Keating looked at Catherine. There was no Catherine; there was only a white face

dissolving in the sounds of the loudspeaker. It was not that she heard her

uncle; Keating could feel no jealousy of him; he wished he could. It was not

affection. It was something cold and impersonal that left her empty, her will

surrendered and no human will holding hers, but a nameless thing in which she

was being swallowed.

"Let’s get out of here," he whispered. His voice was savage. He was afraid.

She turned to him, as if she were emerging from unconsciousness. He knew that

she was trying to recognize him and everything he implied. She whispered: "Yes.

Let’s get out." They walked through the streets, through the rain, without

direction. It was cold, but they went on, to move, to feel the movement, to know

the sensation of their own muscles moving.

"We’re getting drenched," Keating said at last, as bluntly and naturally as he

could; their silence frightened him; it proved that they both knew the same

thing and that the thing had been real. "Let’s find some place where we can have

a drink."

90

"Yes," said Catherine, "let’s. It’s so cold....Isn’t it stupid of me? Now I’ve

missed Uncle’s speech and I wanted so much to hear it." It was all right. She

had mentioned it. She had mentioned it quite naturally, with a healthy amount of

proper regret. The thing was gone. "But I wanted to be with you, Peter...I want

to be with you always." The thing gave a last jerk, not in the meaning of what

she said, but in the reason that had prompted her to say it. Then it was gone,

and Keating smiled; his fingers sought her bare wrist between her sleeve and

glove, and her skin was warm against his....

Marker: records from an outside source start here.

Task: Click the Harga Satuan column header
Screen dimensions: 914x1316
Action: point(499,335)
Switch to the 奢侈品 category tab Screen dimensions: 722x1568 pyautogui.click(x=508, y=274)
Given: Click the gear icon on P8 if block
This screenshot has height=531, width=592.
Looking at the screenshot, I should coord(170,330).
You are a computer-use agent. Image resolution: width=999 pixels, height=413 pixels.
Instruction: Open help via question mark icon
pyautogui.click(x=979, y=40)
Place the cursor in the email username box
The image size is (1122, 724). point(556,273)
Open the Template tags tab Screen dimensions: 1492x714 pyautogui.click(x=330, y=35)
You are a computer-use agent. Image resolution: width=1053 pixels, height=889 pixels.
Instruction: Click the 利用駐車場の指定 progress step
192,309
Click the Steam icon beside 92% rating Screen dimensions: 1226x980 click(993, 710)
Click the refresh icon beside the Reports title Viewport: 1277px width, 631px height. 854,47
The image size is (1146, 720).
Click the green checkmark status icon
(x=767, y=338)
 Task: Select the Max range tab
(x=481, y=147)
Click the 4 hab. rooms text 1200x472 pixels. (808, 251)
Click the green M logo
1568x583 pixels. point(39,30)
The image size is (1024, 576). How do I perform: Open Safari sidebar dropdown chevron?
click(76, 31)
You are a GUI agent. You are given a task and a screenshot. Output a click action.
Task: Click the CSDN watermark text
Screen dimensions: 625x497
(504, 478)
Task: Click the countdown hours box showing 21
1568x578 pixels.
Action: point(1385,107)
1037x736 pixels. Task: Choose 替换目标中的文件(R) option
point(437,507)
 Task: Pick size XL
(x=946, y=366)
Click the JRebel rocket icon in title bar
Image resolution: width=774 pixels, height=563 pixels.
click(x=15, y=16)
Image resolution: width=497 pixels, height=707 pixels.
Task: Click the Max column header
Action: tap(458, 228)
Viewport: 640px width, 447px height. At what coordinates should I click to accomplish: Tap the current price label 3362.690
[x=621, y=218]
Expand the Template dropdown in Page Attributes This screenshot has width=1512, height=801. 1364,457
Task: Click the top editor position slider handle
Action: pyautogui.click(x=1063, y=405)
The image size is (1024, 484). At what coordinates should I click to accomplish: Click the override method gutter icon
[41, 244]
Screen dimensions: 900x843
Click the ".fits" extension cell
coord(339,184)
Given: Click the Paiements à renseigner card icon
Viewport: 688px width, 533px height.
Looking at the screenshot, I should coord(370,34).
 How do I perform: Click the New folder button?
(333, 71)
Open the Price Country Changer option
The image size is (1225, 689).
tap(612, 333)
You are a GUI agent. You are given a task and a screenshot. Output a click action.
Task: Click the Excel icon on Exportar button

Many days later Keating heard the story that was being told all over town. It

was said that on the day after the mass meeting Gail Wynand had given Ellsworth

Toohey a raise in salary. Toohey had been furious and had tried to refuse it.

"You cannot bribe me, Mr. Wynand," he said. "I’m not bribing you," Wynand had

answered; "don’t flatter yourself."

#

When the strike was settled, interrupted construction went forward with a spurt

throughout the city, and Keating found himself spending days and nights at work,

with new commissions pouring into the office. Francon smiled happily at

everybody and gave a small party for his staff, to erase the memory of anything

he might have said. The palatial residence of Mr. and Mrs. Dale Ainsworth on

Riverside Drive, a pet project of Keating’s, done in Late Renaissance and gray

granite, was complete at last. Mr. and Mrs. Dale Ainsworth gave a formal

reception as a housewarming, to which Guy Francon and Peter Keating were

invited, but Lucius N. Heyer was ignored, quite accidentally, as always happened

to him of late. Francon enjoyed the reception, because every square foot of

granite in the house reminded him of the stupendous payment received by a

certain granite quarry in Connecticut. Keating enjoyed the reception, because

the stately Mrs. Ainsworth said to him with a disarming smile: "But I was

certain that you were Mr. Francon’s partner! It’s Francon and Heyer, of course!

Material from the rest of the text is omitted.